One of the most contentious points in the DSM IV was the weight criterion for anorexia. While this has been removed from the current version and replaced with the following: “a significantly low body weight in the context of age, sex, developmental trajectory and physical health. Significantly low weight is defined as a weight that is less than minimally normal, or, for children and adolescents, less than that minimally expected,” there is a scale to determine the severity of the disorder. This scale is entirely based on BMI, with the caveat that a psychologist can make adjustments if necessary. And I must say that the numbers listed on that scale are INSANE. To be considered a moderate case, your BMI needs to be between 16 and 17.  My BMI has never been even close to that. While I generally dislike numbers, and I am going to insert a HUGE TRIGGER WARNING right here, when I was at my worst I literally would go for a week without eating at times. I never ate two days in a row. I was seriously ill. However my body weight never dropped into what would be considered technically underweight by the BMI scale. I would have been considered a mild case, even if I had gained the diagnosis at all (as it stands I was diagnosed with EDNOS because of the weight criterion in the DSM IV).

 

We have gone over and over the harms that come from including weight as a criterion of an eating disorder. First and foremost, it keeps people from getting treatment until they’re already too sick, which is unhelpful to everyone involved. It ignores how different bodies react to starvation. It ignores that people’s weight can fluctuate throughout the disorder or treatment. It’s simply unrealistic. But more than anything, I feel like it shames those people who never get that diagnosis.
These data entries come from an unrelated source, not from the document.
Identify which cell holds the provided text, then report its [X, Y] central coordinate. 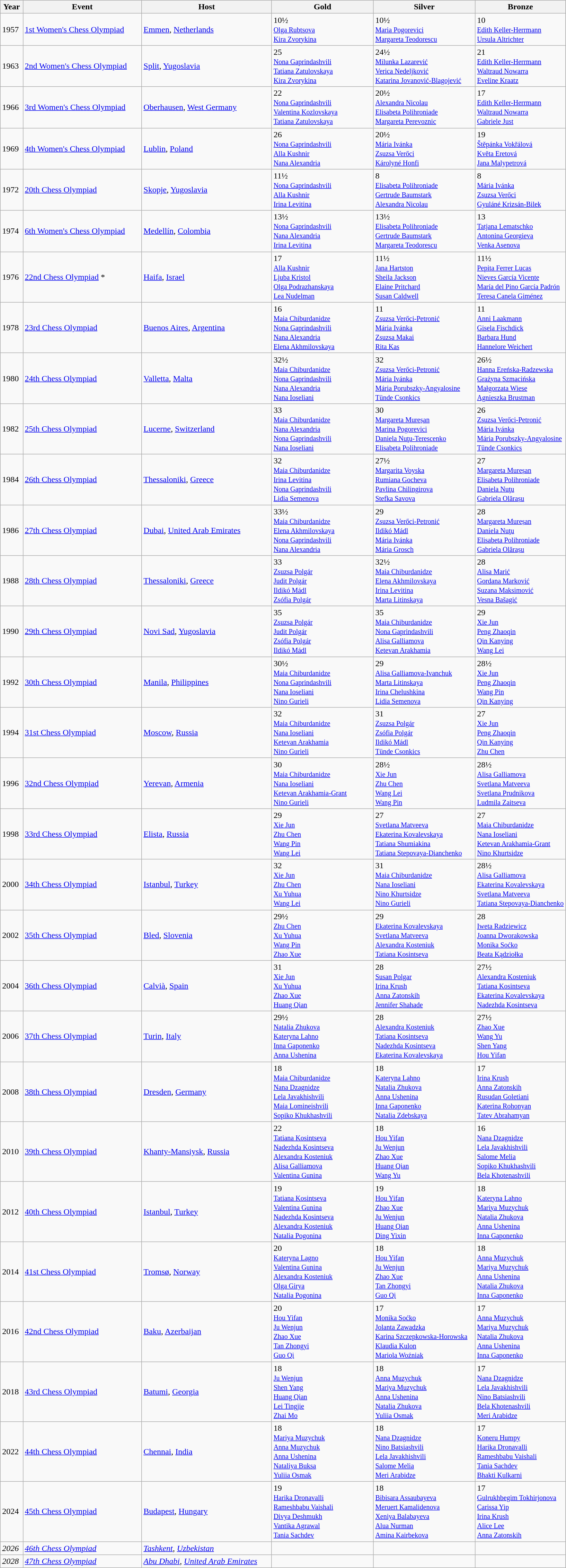
1992 [12, 682]
41st Chess Olympiad [82, 1271]
20½Alexandra NicolauElisabeta PolihroniadeMargareta Perevoznic [424, 107]
1st Women's Chess Olympiad [82, 29]
1994 [12, 732]
30½Maia ChiburdanidzeNona GaprindashviliNana IoselianiNino Gurieli [322, 682]
26½Hanna Ereńska-RadzewskaGrażyna SzmacińskaMałgorzata WieseAgnieszka Brustman [520, 378]
1978 [12, 327]
18Kateryna LahnoMariya MuzychukNatalia ZhukovaAnna UsheninaInna Gaponenko [520, 1211]
1957 [12, 29]
Valletta, Malta [206, 378]
27Xie JunPeng ZhaoqinQin KanyingZhu Chen [520, 732]
2026 [12, 1547]
37th Chess Olympiad [82, 1036]
3rd Women's Chess Olympiad [82, 107]
2008 [12, 1091]
16Maia ChiburdanidzeNona GaprindashviliNana AlexandriaElena Akhmilovskaya [322, 327]
29Xie JunPeng ZhaoqinQin KanyingWang Lei [520, 631]
40th Chess Olympiad [82, 1211]
35Zsuzsa PolgárJudit PolgárZsófia PolgárIldikó Mádl [322, 631]
2024 [12, 1511]
18Hou YifanJu WenjunZhao XueTan ZhongyiGuo Qi [424, 1271]
17Anna MuzychukMariya MuzychukNatalia ZhukovaAnna UsheninaInna Gaponenko [520, 1331]
21Edith Keller-HerrmannWaltraud NowarraEveline Kraatz [520, 66]
28th Chess Olympiad [82, 581]
35th Chess Olympiad [82, 935]
18Anna MuzychukMariya MuzychukAnna UsheninaNatalia ZhukovaYuliia Osmak [424, 1390]
2016 [12, 1331]
27½Alexandra KosteniukTatiana KosintsevaEkaterina KovalevskayaNadezhda Kosintseva [520, 985]
2028 [12, 1560]
27½Margarita VoyskaRumiana GochevaPavlina ChilingirovaStefka Savova [424, 479]
1976 [12, 277]
26Zsuzsa Verőci-PetronićMária IvánkaMária Porubszky-AngyalosineTünde Csonkics [520, 428]
Split, Yugoslavia [206, 66]
42nd Chess Olympiad [82, 1331]
2002 [12, 935]
Gold [322, 7]
28Alisa MarićGordana MarkovićSuzana MaksimovićVesna Bašagić [520, 581]
2nd Women's Chess Olympiad [82, 66]
25th Chess Olympiad [82, 428]
17Edith Keller-HerrmannWaltraud NowarraGabriele Just [520, 107]
Buenos Aires, Argentina [206, 327]
Novi Sad, Yugoslavia [206, 631]
13Tatjana LematschkoAntonina GeorgievaVenka Asenova [520, 231]
43rd Chess Olympiad [82, 1390]
2004 [12, 985]
28½Alisa GalliamovaSvetlana MatveevaSvetlana PrudnikovaLudmila Zaitseva [520, 783]
31st Chess Olympiad [82, 732]
8Elisabeta PolihroniadeGertrude BaumstarkAlexandra Nicolau [424, 190]
32nd Chess Olympiad [82, 783]
28Iweta RadziewiczJoanna DworakowskaMonika SoćkoBeata Kądziołka [520, 935]
Tashkent, Uzbekistan [206, 1547]
2000 [12, 884]
1988 [12, 581]
8Mária IvánkaZsuzsa VerőciGyuláné Krizsán-Bilek [520, 190]
20Hou YifanJu WenjunZhao XueTan ZhongyiGuo Qi [322, 1331]
Calvià, Spain [206, 985]
1998 [12, 833]
18Anna MuzychukMariya MuzychukAnna UsheninaNatalia ZhukovaInna Gaponenko [520, 1271]
30th Chess Olympiad [82, 682]
31Zsuzsa PolgárZsófia PolgárIldikó MádlTünde Csonkics [424, 732]
2006 [12, 1036]
1969 [12, 148]
Haifa, Israel [206, 277]
18Ju WenjunShen YangHuang QianLei TingjieZhai Mo [322, 1390]
1982 [12, 428]
10Edith Keller-HerrmannUrsula Altrichter [520, 29]
1990 [12, 631]
29Ekaterina KovalevskayaSvetlana MatveevaAlexandra KosteniukTatiana Kosintseva [424, 935]
Turin, Italy [206, 1036]
45th Chess Olympiad [82, 1511]
Dubai, United Arab Emirates [206, 530]
33Maia ChiburdanidzeNana AlexandriaNona GaprindashviliNana Ioseliani [322, 428]
Abu Dhabi, United Arab Emirates [206, 1560]
32½Maia ChiburdanidzeNona GaprindashviliNana AlexandriaNana Ioseliani [322, 378]
32Maia ChiburdanidzeIrina LevitinaNona GaprindashviliLidia Semenova [322, 479]
13½Elisabeta PolihroniadeGertrude BaumstarkMargareta Teodorescu [424, 231]
29th Chess Olympiad [82, 631]
17Koneru HumpyHarika DronavalliRameshbabu VaishaliTania SachdevBhakti Kulkarni [520, 1451]
Dresden, Germany [206, 1091]
2014 [12, 1271]
13½Nona GaprindashviliNana AlexandriaIrina Levitina [322, 231]
38th Chess Olympiad [82, 1091]
19Hou YifanZhao XueJu WenjunHuang QianDing Yixin [424, 1211]
28Susan PolgarIrina KrushAnna ZatonskihJennifer Shahade [424, 985]
29Alisa Galliamova-IvanchukMarta LitinskayaIrina ChelushkinaLidia Semenova [424, 682]
29Zsuzsa Verőci-PetronićIldikó MádlMária IvánkaMária Grosch [424, 530]
17Gulrukhbegim TokhirjonovaCarissa YipIrina KrushAlice LeeAnna Zatonskih [520, 1511]
36th Chess Olympiad [82, 985]
Bled, Slovenia [206, 935]
Emmen, Netherlands [206, 29]
17Alla KushnirLjuba KristolOlga PodrazhanskayaLea Nudelman [322, 277]
27th Chess Olympiad [82, 530]
32Xie JunZhu ChenXu YuhuaWang Lei [322, 884]
33Zsuzsa PolgárJudit PolgárIldikó MádlZsófia Polgár [322, 581]
18Bibisara AssaubayevaMeruert KamalidenovaXeniya BalabayevaAlua NurmanAmina Kairbekova [424, 1511]
24½Milunka LazarevićVerica NedeljkovićKatarina Jovanović-Blagojević [424, 66]
Bronze [520, 7]
28½Xie JunPeng ZhaoqinWang PinQin Kanying [520, 682]
1966 [12, 107]
35Maia ChiburdanidzeNona GaprindashviliAlisa GalliamovaKetevan Arakhamia [424, 631]
32Zsuzsa Verőci-PetronićMária IvánkaMária Porubszky-AngyalosineTünde Csonkics [424, 378]
22Nona GaprindashviliValentina KozlovskayaTatiana Zatulovskaya [322, 107]
28Alexandra KosteniukTatiana KosintsevaNadezhda KosintsevaEkaterina Kovalevskaya [424, 1036]
28Margareta MureșanDaniela NuţuElisabeta PolihroniadeGabriela Olărașu [520, 530]
Skopje, Yugoslavia [206, 190]
26Nona GaprindashviliAlla KushnirNana Alexandria [322, 148]
18Nana DzagnidzeNino BatsiashviliLela JavakhishviliSalome MeliaMeri Arabidze [424, 1451]
1980 [12, 378]
22Tatiana KosintsevaNadezhda KosintsevaAlexandra KosteniukAlisa GalliamovaValentina Gunina [322, 1151]
Year [12, 7]
30Maia ChiburdanidzeNana IoselianiKetevan Arakhamia-GrantNino Gurieli [322, 783]
19Tatiana KosintsevaValentina GuninaNadezhda KosintsevaAlexandra KosteniukNatalia Pogonina [322, 1211]
11Zsuzsa Verőci-PetronićMária IvánkaZsuzsa MakaiRita Kas [424, 327]
Elista, Russia [206, 833]
31Xie JunXu YuhuaZhao XueHuang Qian [322, 985]
20Kateryna LagnoValentina GuninaAlexandra KosteniukOlga GiryaNatalia Pogonina [322, 1271]
33rd Chess Olympiad [82, 833]
39th Chess Olympiad [82, 1151]
32Maia ChiburdanidzeNana IoselianiKetevan ArakhamiaNino Gurieli [322, 732]
2010 [12, 1151]
28½Alisa GalliamovaEkaterina KovalevskayaSvetlana MatveevaTatiana Stepovaya-Dianchenko [520, 884]
20th Chess Olympiad [82, 190]
27½Zhao XueWang YuShen YangHou Yifan [520, 1036]
18Maia ChiburdanidzeNana DzagnidzeLela JavakhishviliMaia LomineishviliSopiko Khukhashvili [322, 1091]
11½Pepita Ferrer LucasNieves García VicenteMaría del Pino García PadrónTeresa Canela Giménez [520, 277]
Khanty-Mansiysk, Russia [206, 1151]
Oberhausen, West Germany [206, 107]
17Monika SoćkoJolanta ZawadzkaKarina Szczepkowska-HorowskaKlaudia KulonMariola Woźniak [424, 1331]
18Kateryna LahnoNatalia ZhukovaAnna UsheninaInna GaponenkoNatalia Zdebskaya [424, 1091]
10½Olga RubtsovaKira Zvorykina [322, 29]
11½Jana HartstonSheila JacksonElaine PritchardSusan Caldwell [424, 277]
Batumi, Georgia [206, 1390]
32½Maia ChiburdanidzeElena AkhmilovskayaIrina LevitinaMarta Litinskaya [424, 581]
2012 [12, 1211]
Silver [424, 7]
Chennai, India [206, 1451]
44th Chess Olympiad [82, 1451]
4th Women's Chess Olympiad [82, 148]
Moscow, Russia [206, 732]
Tromsø, Norway [206, 1271]
25Nona GaprindashviliTatiana ZatulovskayaKira Zvorykina [322, 66]
2018 [12, 1390]
27Margareta MureșanElisabeta PolihroniadeDaniela NuţuGabriela Olărașu [520, 479]
Yerevan, Armenia [206, 783]
Medellín, Colombia [206, 231]
18Hou YifanJu WenjunZhao XueHuang QianWang Yu [424, 1151]
6th Women's Chess Olympiad [82, 231]
22nd Chess Olympiad * [82, 277]
16Nana DzagnidzeLela JavakhishviliSalome MeliaSopiko KhukhashviliBela Khotenashvili [520, 1151]
1974 [12, 231]
17Nana DzagnidzeLela JavakhishviliNino BatsiashviliBela KhotenashviliMeri Arabidze [520, 1390]
27Svetlana MatveevaEkaterina KovalevskayaTatiana ShumiakinaTatiana Stepovaya-Dianchenko [424, 833]
20½Mária IvánkaZsuzsa VerőciKárolyné Honfi [424, 148]
29Xie JunZhu ChenWang PinWang Lei [322, 833]
1996 [12, 783]
19Harika DronavalliRameshbabu VaishaliDivya DeshmukhVantika AgrawalTania Sachdev [322, 1511]
26th Chess Olympiad [82, 479]
Event [82, 7]
11½Nona GaprindashviliAlla KushnirIrina Levitina [322, 190]
Lucerne, Switzerland [206, 428]
1963 [12, 66]
33½Maia ChiburdanidzeElena AkhmilovskayaNona GaprindashviliNana Alexandria [322, 530]
Budapest, Hungary [206, 1511]
31Maia ChiburdanidzeNana IoselianiNino KhurtsidzeNino Gurieli [424, 884]
24th Chess Olympiad [82, 378]
23rd Chess Olympiad [82, 327]
46th Chess Olympiad [82, 1547]
Baku, Azerbaijan [206, 1331]
29½Natalia ZhukovaKateryna LahnoInna GaponenkoAnna Ushenina [322, 1036]
29½Zhu ChenXu YuhuaWang PinZhao Xue [322, 935]
47th Chess Olympiad [82, 1560]
2022 [12, 1451]
1972 [12, 190]
1986 [12, 530]
28½Xie JunZhu ChenWang LeiWang Pin [424, 783]
10½Maria PogoreviciMargareta Teodorescu [424, 29]
Lublin, Poland [206, 148]
30Margareta MureșanMarina PogoreviciDaniela Nuţu-TerescenkoElisabeta Polihroniade [424, 428]
19Štěpánka VokřálováKvěta EretováJana Malypetrová [520, 148]
34th Chess Olympiad [82, 884]
27Maia ChiburdanidzeNana IoselianiKetevan Arakhamia-GrantNino Khurtsidze [520, 833]
17Irina KrushAnna ZatonskihRusudan GoletianiKaterina RohonyanTatev Abrahamyan [520, 1091]
1984 [12, 479]
Manila, Philippines [206, 682]
18Mariya MuzychukAnna MuzychukAnna UsheninaNataliya BuksaYuliia Osmak [322, 1451]
Host [206, 7]
11Anni LaakmannGisela FischdickBarbara HundHannelore Weichert [520, 327]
It tells them that their pain and suffering wasn’t real unless they hit the magical BMI of 17 marker. And I am so disappointed in the writers of the DSM that they would ignore all of the feedback they’ve received from the eating disorder community and still include BMI criteria for anorexia. I’m so disappointed that after all the research and stories and experiences that people have shared that illustrate that an eating disorder is not about weight, we still have to reduce to such. And most of all I’m disappointed that until the next rewrite, more individuals will be stuck trying to navigate a system that reduces them to their weight, even as it’s trying to convince them that they should stop doing that.